June 3, 2016 / 9:17 PM / 3 years ago

At least six Yemenis killed by rocket fired from Houthi-held area: medics

CAIRO (Reuters) - A rocket fired by Yemeni Houthi forces or allied troops killed at least six civilians when it landed in a crowded market in the southwestern city of Taiz on Friday, medics said.

The medics said children were among the victims of the Katuysha rocket, which was fired from an area controlled by the Houthis and troops loyal to former President Ali Abdullah Saleh.

Forces loyal to Saudi-backed President Abd-Rabbu Mansour Hadi broke a siege imposed by the Houthis on Taiz - Yemen’s third-largest city and a cultural center - in heavy fighting in March.

But neither side has been able to extend control over the entire city.

The medics said 18 people were wounded as well as the six killed in the attack, which took place days before the start of Ramadan, the Muslim holy month.

Ezzeldin al-Asbahi, human rights minister for the internationally recognized government based in Aden, put the death toll at nine civilians and said 26 other people were wounded.
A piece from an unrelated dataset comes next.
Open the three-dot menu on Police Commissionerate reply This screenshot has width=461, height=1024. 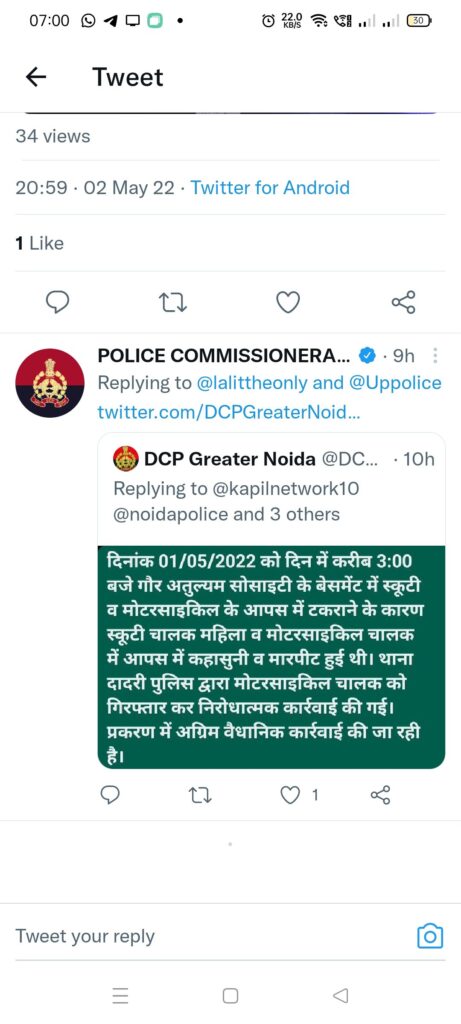tap(436, 356)
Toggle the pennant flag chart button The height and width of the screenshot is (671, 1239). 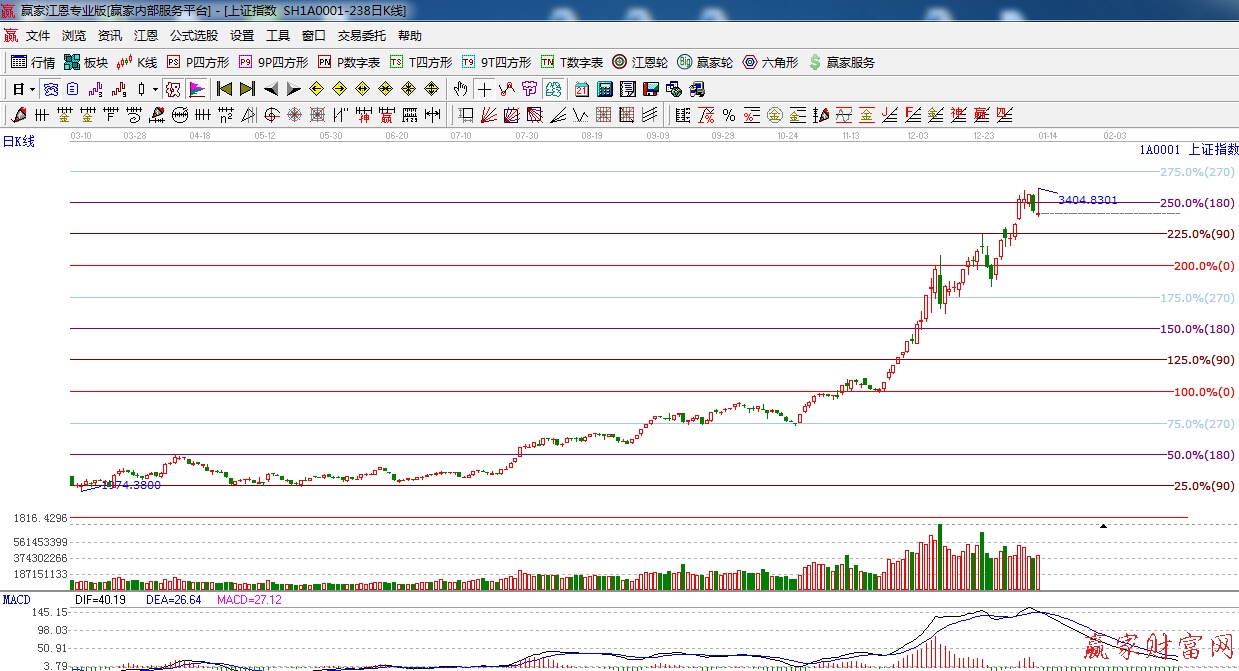[x=196, y=89]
“The rocketing of Taiz by the Houthis and Saleh is a proof that the killers are destroying any hope of peace,” Asbahi said in a statement.
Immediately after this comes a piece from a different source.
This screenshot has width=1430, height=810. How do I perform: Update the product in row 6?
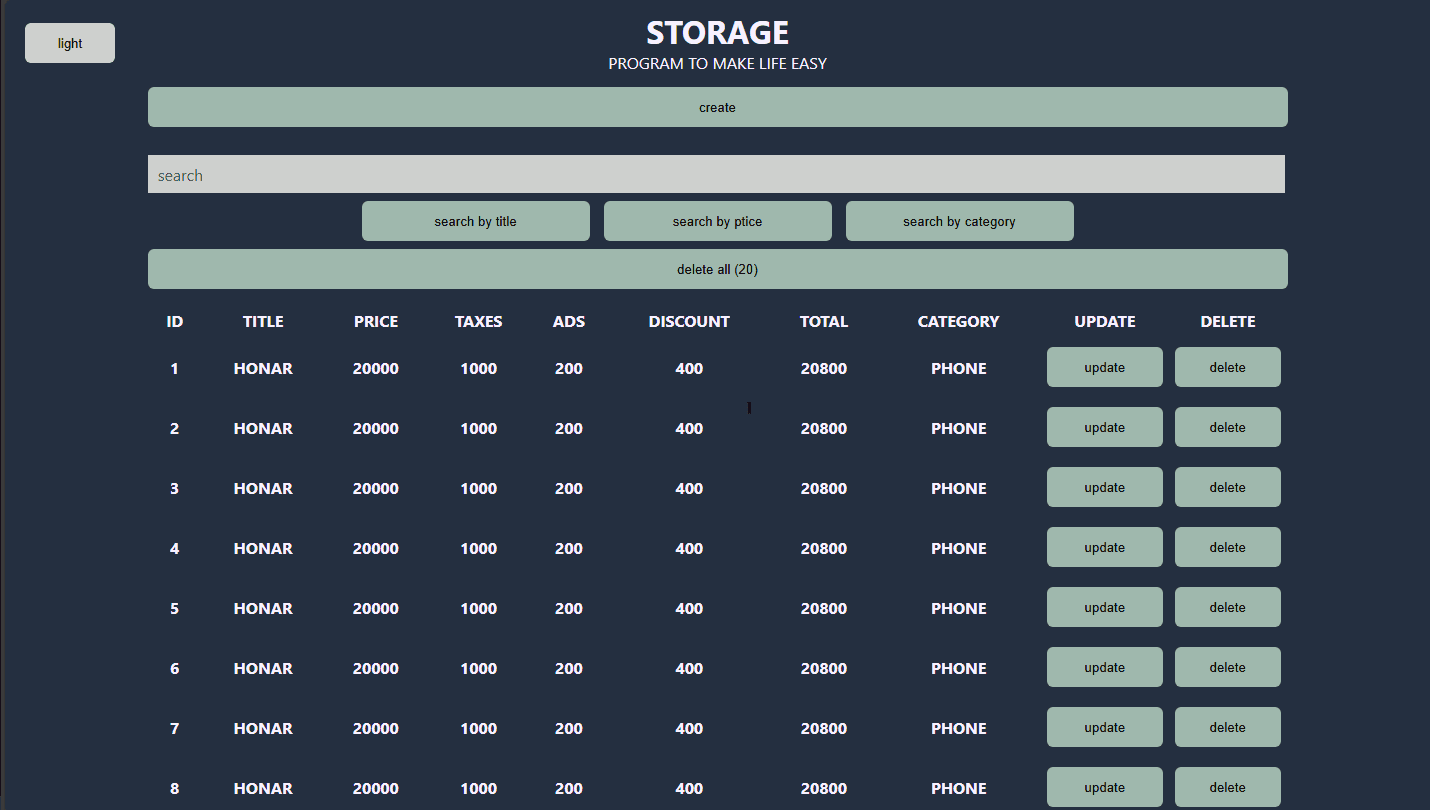pos(1104,667)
A Saudi-led alliance intervened in the Yemen conflict in March last year to try to restore Hadi to power after the Houthis, a Shi’ite movement, had taken over the capital Sanaa advanced on his temporary headquarters in Aden, forcing him to flee to Saudi Arabia.
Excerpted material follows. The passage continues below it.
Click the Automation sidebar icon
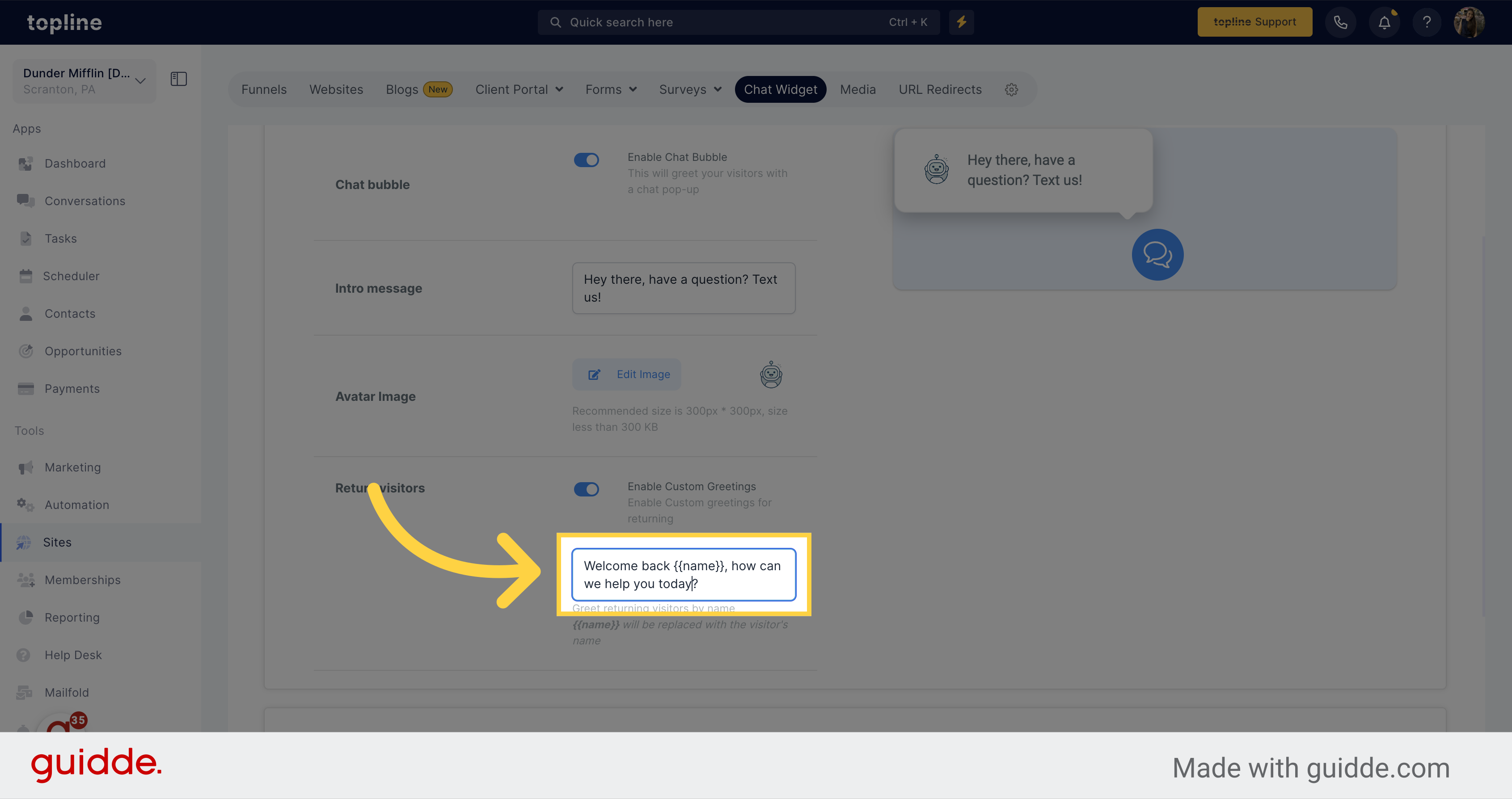The image size is (1512, 799). click(27, 505)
A shaky truce between the Iran-allied Houthis and Hadi loyalists has repeatedly been violated by both sides since it took hold in April before U.N.-sponsored peace talks in Kuwait.

The talks have made little progress toward ending the war that has killed more than 6,200 people and displaced more than 2.5 million.

United Nations Secretary-General Ban Ki-moon on Thursday blamed the Saudi-led coalition of responsibility for 60 percent of child deaths during the war and added it to an annual blacklist of states and armed groups that violate children’s rights during conflict.